Une suite de circonstances plus stupides les unes que les autres : un père un peu rigide, mais avec deux garçons à élever, sûr qu’il lui fallait être prudent, une voisine trop contente, qui au travers d’eux se consolait de ne pas avoir eu d’enfant, un frère  imprudent qui laisse conduire un petit frère peu aguerri, un chauffeur en état d’ébriété qui s’arrête en stationnement interdit et ouvre sa portière…Un ensemble terrible de circonstances qui vous laissent sans voix.
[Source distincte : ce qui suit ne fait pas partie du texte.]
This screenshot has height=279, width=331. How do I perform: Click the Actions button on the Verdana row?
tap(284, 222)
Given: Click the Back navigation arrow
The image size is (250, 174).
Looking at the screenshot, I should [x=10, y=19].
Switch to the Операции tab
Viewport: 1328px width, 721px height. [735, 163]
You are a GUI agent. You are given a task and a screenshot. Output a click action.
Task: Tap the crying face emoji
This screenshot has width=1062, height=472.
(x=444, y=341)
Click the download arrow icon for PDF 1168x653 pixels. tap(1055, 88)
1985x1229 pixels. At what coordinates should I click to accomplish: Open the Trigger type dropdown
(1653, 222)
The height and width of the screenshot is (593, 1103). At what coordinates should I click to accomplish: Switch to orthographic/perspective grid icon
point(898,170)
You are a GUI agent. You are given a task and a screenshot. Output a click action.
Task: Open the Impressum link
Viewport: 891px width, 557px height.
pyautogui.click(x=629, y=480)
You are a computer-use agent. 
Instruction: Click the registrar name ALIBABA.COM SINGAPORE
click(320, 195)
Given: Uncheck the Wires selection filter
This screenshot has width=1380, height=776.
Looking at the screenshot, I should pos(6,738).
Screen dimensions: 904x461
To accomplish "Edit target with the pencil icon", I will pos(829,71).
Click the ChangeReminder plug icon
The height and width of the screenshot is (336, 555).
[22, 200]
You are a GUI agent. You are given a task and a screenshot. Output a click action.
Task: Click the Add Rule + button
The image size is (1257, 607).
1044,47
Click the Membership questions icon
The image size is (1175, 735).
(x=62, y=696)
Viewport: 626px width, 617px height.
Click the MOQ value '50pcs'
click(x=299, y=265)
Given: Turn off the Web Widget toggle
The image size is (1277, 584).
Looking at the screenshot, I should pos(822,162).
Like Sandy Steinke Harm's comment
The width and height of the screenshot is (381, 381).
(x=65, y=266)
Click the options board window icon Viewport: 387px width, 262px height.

Un silence, plus un mensonge, plus un peu de bêtise humaine avait gâché et détruit la vie et le bonheur de tout un quartier ; Nicolas n’osait lever les yeux de sa tasse en écoutant Michelle énumérer l’enchaînement du drame et la chape de silence qui en avait résulté, chacun se croyant coupable d’une tragédie dans laquelle ils n’avaient fait au mieux que de jouer un second rôle non déterminant.

 

Comment faire rejaillir les voix pour briser le silence et que puissent s’énoncer ces mots et ces paroles qui parviendraient peut-être à leur apporter à tous un peu de consolation ? Pour l’instant ils n’étaient jamais parvenus à les prononcer sauf peut-être dans leurs pensées mais sans que jamais ils ne franchissent la barrière des lèvres.

 

-         Je vous remercie de m’avoir fait confiance et de vous être confiée à moi, nous allons voire comment nous pouvons sortir de cette triste affaire.

-         Je crois qu’il faut savoir saisir l’instant et l’opportunité qui paraissent les plus adaptés pour cesser de souffrir. Hier vous aviez un si beau sourire et vous vous êtes montré si gentil que je me suis dit qu’il fallait que je vous parle, encore fallait-il trouver le bon moment en venant ce matin avant les autres, vous m’avez facilité la tâche, vous savez peut-être que Florent travaille en Nouvelle Calédonie dans les mines de bauxite.

-         Oui, je le savais, Simone reçoit quelques nouvelles par un copain de ses fils.